Treesofwood · 28/09/2020 21:40

@Msmcc1212 Are you looking at the figures that say 20% will be hospitalised, 5% will need ICU and 1% will die?

Elderly people are dying lonely and alone because of the restructions in care homes. Sitting behind screens, outside, talking through windows with relatives only allowed in at the very end.

Young people end up in ICU with flu, pneumonia, and other unexpected and sometimes avoidable illnesses and due, to accidents. We don't tell people to stop living to avoid all the risks. Just covid.

And now young people are facing a lack of work, being locked in their halls of residence, bring blamed and judged when they were the ones going into the supermarkets at 4am to pick everyone's shopping and serving people their EOTHO meals in the pubs. Being told "Don't kill Granny" when Granny is dying of loneliness and confusion alone in the care home because no one is allowed to even see her!

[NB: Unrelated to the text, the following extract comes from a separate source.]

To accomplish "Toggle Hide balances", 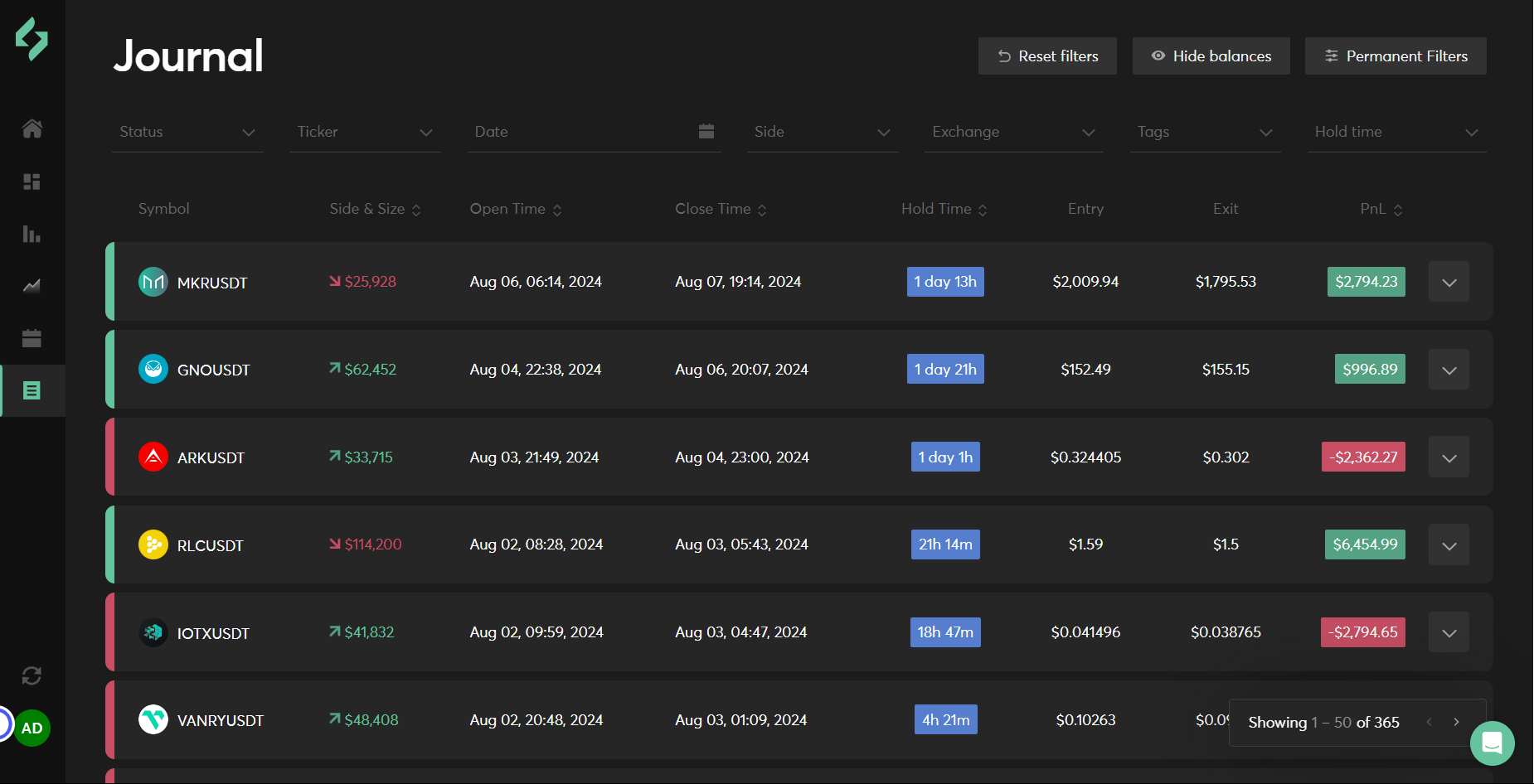I will pos(1211,56).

@SheepandCow We cannot eradicate Covid. It is endemic, and I think it's here to stay. That boat sailed. So we need to try something else. On off on off not desirable or helpful. I agree with you there..

OP posts:
Treesofwood · 28/09/2020 21:43

Andromeda, agree with you and another PP. Those in the travel industry and the creative industries have also been very much thrown under the bus.

OP posts:
SheepandCow · 28/09/2020 21:49

@Treesofwood Eight months of people insisting we can't, we can't, we can't is why we're in this mess.

Meanwhile other countries have taken effective action to contain Covid. Guess who has the better economies?
Their care home residents (not all are elderly btw) aren't dying alone either.

Treesofwood · 28/09/2020 21:54

@sheepandcow Are we talking NZ here? Where else?

OP posts:
Porcupineinwaiting · 28/09/2020 23:16

@Treesofwood well let's see - Taiwan, South Korea, Japan, Australia, Canada, Norway, Finland, Denmark, Germany. And that's just off the top of my head.

Treesofwood · 28/09/2020 23:22

It would be interesting to look at them each in turn
Japan is especially interesting.
Denmark I think may now have run into problems, although I need to check that.
Germany used that oxygenating blood machine, rather than avoiding infections so much they had a low death rate.

OP posts:
Treesofwood · 28/09/2020 23:23

Im sure South Korea didn't lock down either?

OP posts:
Porcupineinwaiting · 28/09/2020 23:28

I thought we were talking about "effective action" in whatever shape or form? I dont think anyone could accuse the uk of that.